Many of us plug along in the daily routine of work and responsibilities despite aches and pains. This is especially true as we get older. It is common for the aches and pains to become part of the everyday landscape of our lives. This discomfort, however, may be unnecessary. In fact, when it comes to knee pain, treatment options have evolved and there is a lot that can be done to treat mild to severe knee injuries. The following information explores some common knee issues and solutions to treat the pain.
Common Knee Problems
The knee consists of bones, ligaments, tendons, and cartilage — all of which tolerate a lot of strain throughout an average day. Add an active lifestyle, such as physical work demands, playing sports, and regular workouts, and there is often knee discomfort and even injury. The most common knee problem typically involves the ligaments or cartilage.
Cartilage and Ligament Damage
The cartilage in the knee is often referred to as the “meniscus.” The meniscus acts as a cushion for the bones that meet in the knee joint. When the knee is twisted in an awkward way, the meniscus may become stressed and tear. This type of damage is common in sports injuries. Arthritis and aging can also lead to injury. The typical symptoms with this type of injury include aches, pain, stiffness, feeling that the knee is locked in place, and even difficulty straightening the leg.
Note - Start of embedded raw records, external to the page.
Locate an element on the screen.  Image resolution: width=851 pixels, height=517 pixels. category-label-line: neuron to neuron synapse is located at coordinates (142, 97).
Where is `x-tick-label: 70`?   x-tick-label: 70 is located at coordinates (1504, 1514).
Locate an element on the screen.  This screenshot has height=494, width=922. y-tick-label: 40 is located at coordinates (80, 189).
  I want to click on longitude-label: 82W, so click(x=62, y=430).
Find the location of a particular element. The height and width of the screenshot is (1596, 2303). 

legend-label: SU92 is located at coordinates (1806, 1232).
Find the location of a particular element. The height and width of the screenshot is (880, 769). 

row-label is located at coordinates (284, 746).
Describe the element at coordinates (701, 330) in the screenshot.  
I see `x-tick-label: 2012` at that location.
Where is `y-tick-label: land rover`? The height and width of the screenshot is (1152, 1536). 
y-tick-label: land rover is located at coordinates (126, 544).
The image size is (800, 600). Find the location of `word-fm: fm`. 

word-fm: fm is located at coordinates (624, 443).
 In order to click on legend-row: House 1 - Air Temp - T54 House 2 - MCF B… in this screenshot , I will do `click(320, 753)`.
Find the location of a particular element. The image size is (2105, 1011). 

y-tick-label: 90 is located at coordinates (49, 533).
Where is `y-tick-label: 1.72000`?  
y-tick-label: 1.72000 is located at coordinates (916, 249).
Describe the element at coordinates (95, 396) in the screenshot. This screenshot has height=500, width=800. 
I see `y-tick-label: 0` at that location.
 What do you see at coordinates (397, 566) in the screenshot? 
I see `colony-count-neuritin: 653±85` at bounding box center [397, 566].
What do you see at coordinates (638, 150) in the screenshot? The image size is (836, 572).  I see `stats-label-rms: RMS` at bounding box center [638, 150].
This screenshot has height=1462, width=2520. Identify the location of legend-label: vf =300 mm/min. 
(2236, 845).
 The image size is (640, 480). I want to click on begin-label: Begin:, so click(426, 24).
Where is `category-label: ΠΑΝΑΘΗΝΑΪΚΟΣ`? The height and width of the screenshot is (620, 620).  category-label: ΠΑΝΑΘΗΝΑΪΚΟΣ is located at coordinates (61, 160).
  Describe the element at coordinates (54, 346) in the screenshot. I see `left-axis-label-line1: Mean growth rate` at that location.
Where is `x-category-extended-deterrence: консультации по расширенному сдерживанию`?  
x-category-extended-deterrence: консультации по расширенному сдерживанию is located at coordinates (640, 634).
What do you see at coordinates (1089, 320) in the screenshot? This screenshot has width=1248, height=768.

There are four major ligaments in the knee. The job of the ligaments is to connect the femur (thigh bone) to the tibia and fibula (shin or lower leg) and support the knee joint in its movements. Aging and active lifestyles, however, can test the ligaments beyond their capability. As a result, the knees are vulnerable to injury. Of the four major ligaments in the knee, the most likely to get injured is the anterior cruciate ligament (ACL). The ACL is particularly vulnerable when it comes to the physical demands of many sports. The ACL participates in the rotation of the knee as well as the tibia moving forward. When a person stops suddenly and quickly changes direction, a lot of strain is put on the ACL leading to a high incidence of sport-related injury. A loud pop at the time of injury, pain, and swelling are among the common symptoms.
Surgery Versus Non-Surgery Treatments
In addition to aches and pains, one of the biggest setbacks with knee injuries is that the knee may feel like it will give out at random times. There also may be limited mobility such as difficulty bending or straightening the knee. Whether or not surgery is in your future depends on the severity of the issue. A slight tear to the ACL or meniscus may simply require a brace and rest for a short period of time while it heals. A more significant tear could mean surgery. It is advised that you consult with a doctor, like a knee doctor from Premier Osteoarthritis Centers of Pennsylvania, who can conduct an assessment and further advise you on the next step. He or she may refer you to a specialist, such as an orthopedic surgeon, if the injury warrants a closer look. The orthopedic surgeon will likely take x-rays to assess the health of the bones and an MRI to look at the soft tissues, such as ligaments and cartilage.